MAINT: avoid nested dispatch in numpy.core.shape_base (#13634)

* MAINT: avoid nested dispatch in numpy.core.shape_base This is a partial reprise of the optimizations from GH-13585. The trade-offs here are about readability, performance and whether these functions automatically work on ndarray subclasses. You'll have to judge the readability costs for yourself, but I think this is pretty reasonable. Here are the performance numbers for three relevant functions with the following IPython script: import numpy as np x = np.array([1]) xs = [x, x, x] for func in [np.stack, np.vstack, np.block]: %timeit func(xs) | Function | Master | This PR | | --- | --- | --- | | `stack` | 6.36 µs ± 175 ns | 6 µs ± 174 ns | | `vstack` | 7.18 µs ± 186 ns | 5.43 µs ± 125 ns | | `block` | 15.1 µs ± 141 ns | 11.3 µs ± 104 ns | The performance benefit for `stack` is somewhat marginal (perhaps it should be dropped), but it's much more meaningful inside `vstack`/`hstack` and `block`, because these functions call other dispatched functions within a loop. For automatically working on ndarray subclasses, the main concern would be that by skipping dispatch with `concatenate`, subclasses that define `concatenate` won't automatically get implementations for `*stack` functions. (But I don't think we should consider ourselves obligated to guarantee these implementation details, as I write in GH-13633.) `block` also will not get an automatic implementation, but given that `block` uses two different code paths depending on argument values, this is probably a good thing, because there's no way the code path not involving `concatenate` could automatically work (it uses `empty()`). * MAINT: only remove internal use in np.block * MAINT: fixup comment on np.block optimization
author: Stephan Hoyer <shoyer@gmail.com> 2019-06-12 00:08:06 -0400
committer: GitHub <noreply@github.com> 2019-06-12 00:08:06 -0400
commit: 8f9ec01afa2b2dee209010f6155da27af02de96d (patch)

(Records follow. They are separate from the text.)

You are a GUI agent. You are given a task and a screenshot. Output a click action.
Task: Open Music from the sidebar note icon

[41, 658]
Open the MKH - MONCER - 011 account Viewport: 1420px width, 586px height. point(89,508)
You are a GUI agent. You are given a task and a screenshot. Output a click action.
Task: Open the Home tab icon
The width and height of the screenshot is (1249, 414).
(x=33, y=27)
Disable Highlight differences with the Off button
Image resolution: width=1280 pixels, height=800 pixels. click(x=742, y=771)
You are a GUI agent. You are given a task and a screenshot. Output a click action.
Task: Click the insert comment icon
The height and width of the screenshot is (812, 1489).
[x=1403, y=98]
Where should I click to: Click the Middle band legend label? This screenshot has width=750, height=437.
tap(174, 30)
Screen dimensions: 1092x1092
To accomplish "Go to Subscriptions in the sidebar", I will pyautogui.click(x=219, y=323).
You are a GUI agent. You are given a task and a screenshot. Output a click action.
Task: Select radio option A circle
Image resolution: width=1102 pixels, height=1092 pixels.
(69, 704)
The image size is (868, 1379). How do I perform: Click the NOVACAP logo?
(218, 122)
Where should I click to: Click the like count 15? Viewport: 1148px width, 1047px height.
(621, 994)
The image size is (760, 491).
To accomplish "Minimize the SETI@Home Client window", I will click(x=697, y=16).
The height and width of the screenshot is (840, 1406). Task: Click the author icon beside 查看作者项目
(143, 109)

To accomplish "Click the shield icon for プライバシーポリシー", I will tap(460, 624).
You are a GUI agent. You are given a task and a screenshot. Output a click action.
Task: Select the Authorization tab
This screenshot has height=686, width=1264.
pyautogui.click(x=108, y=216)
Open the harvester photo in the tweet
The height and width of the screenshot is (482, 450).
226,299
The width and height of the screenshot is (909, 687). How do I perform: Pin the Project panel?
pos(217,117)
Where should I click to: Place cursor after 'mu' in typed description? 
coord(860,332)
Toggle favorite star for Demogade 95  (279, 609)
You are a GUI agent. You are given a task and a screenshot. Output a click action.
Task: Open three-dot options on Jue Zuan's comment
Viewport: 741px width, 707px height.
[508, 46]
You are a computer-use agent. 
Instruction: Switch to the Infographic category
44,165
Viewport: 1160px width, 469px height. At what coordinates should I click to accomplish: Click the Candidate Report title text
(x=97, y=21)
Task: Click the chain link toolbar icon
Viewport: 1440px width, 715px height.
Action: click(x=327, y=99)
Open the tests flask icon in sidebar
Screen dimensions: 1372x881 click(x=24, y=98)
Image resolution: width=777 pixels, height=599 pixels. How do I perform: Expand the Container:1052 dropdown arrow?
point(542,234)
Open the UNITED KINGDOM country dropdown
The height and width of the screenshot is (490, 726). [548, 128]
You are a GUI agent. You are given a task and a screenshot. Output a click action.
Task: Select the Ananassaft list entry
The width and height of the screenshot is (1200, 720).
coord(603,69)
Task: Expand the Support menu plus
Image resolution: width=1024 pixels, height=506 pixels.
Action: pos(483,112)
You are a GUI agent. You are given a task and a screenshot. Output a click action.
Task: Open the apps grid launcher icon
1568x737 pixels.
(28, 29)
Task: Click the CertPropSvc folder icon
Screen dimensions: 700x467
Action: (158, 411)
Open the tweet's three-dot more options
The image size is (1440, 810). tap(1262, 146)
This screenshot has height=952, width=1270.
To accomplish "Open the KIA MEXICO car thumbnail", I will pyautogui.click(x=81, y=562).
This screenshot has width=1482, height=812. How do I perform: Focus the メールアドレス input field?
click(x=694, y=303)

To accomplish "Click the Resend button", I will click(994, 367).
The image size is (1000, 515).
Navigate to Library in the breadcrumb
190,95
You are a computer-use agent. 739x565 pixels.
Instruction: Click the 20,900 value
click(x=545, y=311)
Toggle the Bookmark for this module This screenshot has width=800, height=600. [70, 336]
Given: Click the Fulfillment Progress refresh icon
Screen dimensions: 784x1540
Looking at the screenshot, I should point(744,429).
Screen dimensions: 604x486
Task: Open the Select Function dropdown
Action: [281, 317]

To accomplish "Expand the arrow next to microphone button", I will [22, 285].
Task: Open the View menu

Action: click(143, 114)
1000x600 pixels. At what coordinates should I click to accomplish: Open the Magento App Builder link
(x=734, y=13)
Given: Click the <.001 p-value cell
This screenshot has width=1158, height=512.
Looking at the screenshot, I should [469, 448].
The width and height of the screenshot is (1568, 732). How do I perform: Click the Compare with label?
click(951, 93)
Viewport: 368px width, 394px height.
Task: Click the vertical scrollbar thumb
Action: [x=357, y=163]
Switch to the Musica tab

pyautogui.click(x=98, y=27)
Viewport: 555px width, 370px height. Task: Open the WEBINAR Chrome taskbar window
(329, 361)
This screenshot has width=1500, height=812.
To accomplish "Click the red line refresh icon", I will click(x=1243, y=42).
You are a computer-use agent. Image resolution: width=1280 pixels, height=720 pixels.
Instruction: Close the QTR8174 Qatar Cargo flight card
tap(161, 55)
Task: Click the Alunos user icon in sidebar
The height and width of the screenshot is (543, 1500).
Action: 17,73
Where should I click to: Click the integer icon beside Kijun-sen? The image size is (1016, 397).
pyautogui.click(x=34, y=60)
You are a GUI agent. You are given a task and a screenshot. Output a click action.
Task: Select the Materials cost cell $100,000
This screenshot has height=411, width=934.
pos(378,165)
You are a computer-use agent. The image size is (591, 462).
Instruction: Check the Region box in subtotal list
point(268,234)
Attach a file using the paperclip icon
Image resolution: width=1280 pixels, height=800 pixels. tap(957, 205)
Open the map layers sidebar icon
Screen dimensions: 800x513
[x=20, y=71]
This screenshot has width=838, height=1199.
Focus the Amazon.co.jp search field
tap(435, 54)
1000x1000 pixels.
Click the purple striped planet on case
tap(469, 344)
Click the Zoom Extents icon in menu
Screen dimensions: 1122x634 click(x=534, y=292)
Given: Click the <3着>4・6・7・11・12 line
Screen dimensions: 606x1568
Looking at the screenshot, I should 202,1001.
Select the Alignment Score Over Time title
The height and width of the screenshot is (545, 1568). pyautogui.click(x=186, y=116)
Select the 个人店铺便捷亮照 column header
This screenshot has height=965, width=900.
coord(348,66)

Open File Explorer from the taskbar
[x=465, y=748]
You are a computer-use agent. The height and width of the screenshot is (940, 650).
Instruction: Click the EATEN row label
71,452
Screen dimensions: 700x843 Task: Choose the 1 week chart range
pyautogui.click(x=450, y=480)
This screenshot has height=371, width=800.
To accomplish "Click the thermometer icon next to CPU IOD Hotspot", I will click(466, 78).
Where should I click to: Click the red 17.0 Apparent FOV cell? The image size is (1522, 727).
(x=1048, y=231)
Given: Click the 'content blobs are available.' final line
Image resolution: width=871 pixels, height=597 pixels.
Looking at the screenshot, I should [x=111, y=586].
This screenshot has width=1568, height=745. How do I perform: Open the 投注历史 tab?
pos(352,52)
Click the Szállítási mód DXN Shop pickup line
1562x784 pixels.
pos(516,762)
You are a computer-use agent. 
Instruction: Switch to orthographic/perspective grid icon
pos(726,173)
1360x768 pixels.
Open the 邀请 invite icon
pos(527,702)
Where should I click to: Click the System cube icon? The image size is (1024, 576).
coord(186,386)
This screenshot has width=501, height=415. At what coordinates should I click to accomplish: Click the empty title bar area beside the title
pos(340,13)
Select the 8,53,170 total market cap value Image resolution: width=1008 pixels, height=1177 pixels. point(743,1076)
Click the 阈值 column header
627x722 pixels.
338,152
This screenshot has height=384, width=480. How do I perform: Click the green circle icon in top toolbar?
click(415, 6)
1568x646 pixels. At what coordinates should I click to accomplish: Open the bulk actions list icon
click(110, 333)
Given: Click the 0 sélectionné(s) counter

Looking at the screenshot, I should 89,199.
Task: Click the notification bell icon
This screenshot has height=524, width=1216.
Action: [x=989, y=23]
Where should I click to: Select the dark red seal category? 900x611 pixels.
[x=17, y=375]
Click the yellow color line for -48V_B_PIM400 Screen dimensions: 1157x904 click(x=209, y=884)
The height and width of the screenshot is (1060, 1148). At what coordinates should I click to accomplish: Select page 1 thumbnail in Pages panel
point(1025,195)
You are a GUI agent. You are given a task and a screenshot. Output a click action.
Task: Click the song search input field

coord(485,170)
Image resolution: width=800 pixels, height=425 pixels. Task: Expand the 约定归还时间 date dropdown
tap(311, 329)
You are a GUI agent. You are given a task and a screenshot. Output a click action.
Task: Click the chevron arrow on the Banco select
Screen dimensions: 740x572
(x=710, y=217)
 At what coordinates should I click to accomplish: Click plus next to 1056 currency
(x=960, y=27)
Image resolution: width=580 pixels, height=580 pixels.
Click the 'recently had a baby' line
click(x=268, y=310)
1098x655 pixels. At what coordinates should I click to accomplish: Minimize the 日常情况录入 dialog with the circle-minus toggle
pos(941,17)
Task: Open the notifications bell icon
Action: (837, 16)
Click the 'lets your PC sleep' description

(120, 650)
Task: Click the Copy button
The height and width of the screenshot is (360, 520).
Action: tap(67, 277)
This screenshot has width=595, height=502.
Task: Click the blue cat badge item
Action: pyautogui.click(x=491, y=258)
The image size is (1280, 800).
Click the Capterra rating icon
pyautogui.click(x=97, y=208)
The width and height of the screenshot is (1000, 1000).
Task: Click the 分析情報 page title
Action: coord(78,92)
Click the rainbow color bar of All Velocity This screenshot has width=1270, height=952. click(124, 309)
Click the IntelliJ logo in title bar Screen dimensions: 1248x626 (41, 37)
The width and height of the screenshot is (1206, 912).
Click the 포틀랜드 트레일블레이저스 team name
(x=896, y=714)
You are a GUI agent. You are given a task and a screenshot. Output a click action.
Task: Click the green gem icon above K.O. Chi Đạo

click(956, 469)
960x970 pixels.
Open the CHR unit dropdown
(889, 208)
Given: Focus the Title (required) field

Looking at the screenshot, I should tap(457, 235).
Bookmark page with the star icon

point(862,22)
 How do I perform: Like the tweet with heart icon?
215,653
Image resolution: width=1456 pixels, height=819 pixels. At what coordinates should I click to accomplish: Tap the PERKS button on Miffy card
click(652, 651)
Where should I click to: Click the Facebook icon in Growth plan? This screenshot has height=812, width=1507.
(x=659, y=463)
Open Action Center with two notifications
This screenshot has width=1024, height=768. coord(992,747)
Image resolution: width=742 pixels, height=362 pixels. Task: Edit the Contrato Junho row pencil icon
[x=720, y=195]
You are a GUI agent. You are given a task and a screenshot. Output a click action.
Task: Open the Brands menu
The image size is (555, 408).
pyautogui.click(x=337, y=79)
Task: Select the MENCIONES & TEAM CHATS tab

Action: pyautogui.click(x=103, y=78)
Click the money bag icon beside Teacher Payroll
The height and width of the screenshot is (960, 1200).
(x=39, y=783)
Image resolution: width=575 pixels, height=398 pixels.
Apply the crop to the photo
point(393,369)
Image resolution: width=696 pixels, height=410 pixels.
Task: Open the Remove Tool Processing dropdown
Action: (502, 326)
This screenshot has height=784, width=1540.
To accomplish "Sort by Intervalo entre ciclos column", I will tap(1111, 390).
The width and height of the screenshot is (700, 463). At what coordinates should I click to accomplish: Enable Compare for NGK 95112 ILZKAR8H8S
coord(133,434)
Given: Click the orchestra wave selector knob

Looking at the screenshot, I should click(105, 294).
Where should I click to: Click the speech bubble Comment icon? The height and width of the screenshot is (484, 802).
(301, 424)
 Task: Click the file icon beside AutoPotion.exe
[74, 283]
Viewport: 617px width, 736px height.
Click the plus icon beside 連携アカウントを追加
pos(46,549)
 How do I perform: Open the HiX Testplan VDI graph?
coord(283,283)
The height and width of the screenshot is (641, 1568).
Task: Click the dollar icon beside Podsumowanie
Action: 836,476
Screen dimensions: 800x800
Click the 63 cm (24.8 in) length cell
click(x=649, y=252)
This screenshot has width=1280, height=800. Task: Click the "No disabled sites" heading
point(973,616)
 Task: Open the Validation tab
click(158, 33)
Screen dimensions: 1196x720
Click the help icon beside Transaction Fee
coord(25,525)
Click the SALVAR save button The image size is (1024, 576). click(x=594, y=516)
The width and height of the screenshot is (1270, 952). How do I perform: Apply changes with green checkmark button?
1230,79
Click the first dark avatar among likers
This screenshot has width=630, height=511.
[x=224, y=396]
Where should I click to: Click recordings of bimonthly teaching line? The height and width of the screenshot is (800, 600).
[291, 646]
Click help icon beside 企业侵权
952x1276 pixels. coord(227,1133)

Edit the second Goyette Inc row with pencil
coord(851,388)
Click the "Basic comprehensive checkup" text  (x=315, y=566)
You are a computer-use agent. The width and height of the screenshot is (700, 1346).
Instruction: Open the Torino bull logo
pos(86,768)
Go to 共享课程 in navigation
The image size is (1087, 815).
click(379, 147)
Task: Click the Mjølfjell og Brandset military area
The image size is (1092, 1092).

tree: 2a2b9133b95176dab7e7311d650781814f2f6844 /numpy/core/shape_base.py
parent: bc3c7176987a5017126abbc861458fe53cd099fc (diff)
download: numpy-8f9ec01afa2b2dee209010f6155da27af02de96d.tar.gz
1 files changed, 15 insertions, 7 deletions
diff --git a/numpy/core/shape_base.py b/numpy/core/shape_base.py
index c23ffa935..710f64827 100644
--- a/numpy/core/shape_base.py
+++ b/numpy/core/shape_base.py
@@ -123,7 +123,7 @@ def atleast_2d(*arys):
         if ary.ndim == 0:
             result = ary.reshape(1, 1)
         elif ary.ndim == 1:
-            result = ary[newaxis,:]
+            result = ary[newaxis, :]
         else:
             result = ary
         res.append(result)
@@ -193,9 +193,9 @@ def atleast_3d(*arys):
         if ary.ndim == 0:
             result = ary.reshape(1, 1, 1)
         elif ary.ndim == 1:
-            result = ary[newaxis,:, newaxis]
+            result = ary[newaxis, :, newaxis]
         elif ary.ndim == 2:
-            result = ary[:,:, newaxis]
+            result = ary[:, :, newaxis]
         else:
             result = ary
         res.append(result)
@@ -432,6 +432,14 @@ def stack(arrays, axis=0, out=None):
     return _nx.concatenate(expanded_arrays, axis=axis, out=out)
 
 
+# Internal functions to eliminate the overhead of repeated dispatch in one of
+# the two possible paths inside np.block.
+# Use getattr to protect against __array_function__ being disabled.
+_size = getattr(_nx.size, '__wrapped__', _nx.size)
+_ndim = getattr(_nx.ndim, '__wrapped__', _nx.ndim)
+_concatenate = getattr(_nx.concatenate, '__wrapped__', _nx.concatenate)
+
+
 def _block_format_index(index):
     """
     Convert a list of indices ``[0, 1, 2]`` into ``"arrays[0][1][2]"``.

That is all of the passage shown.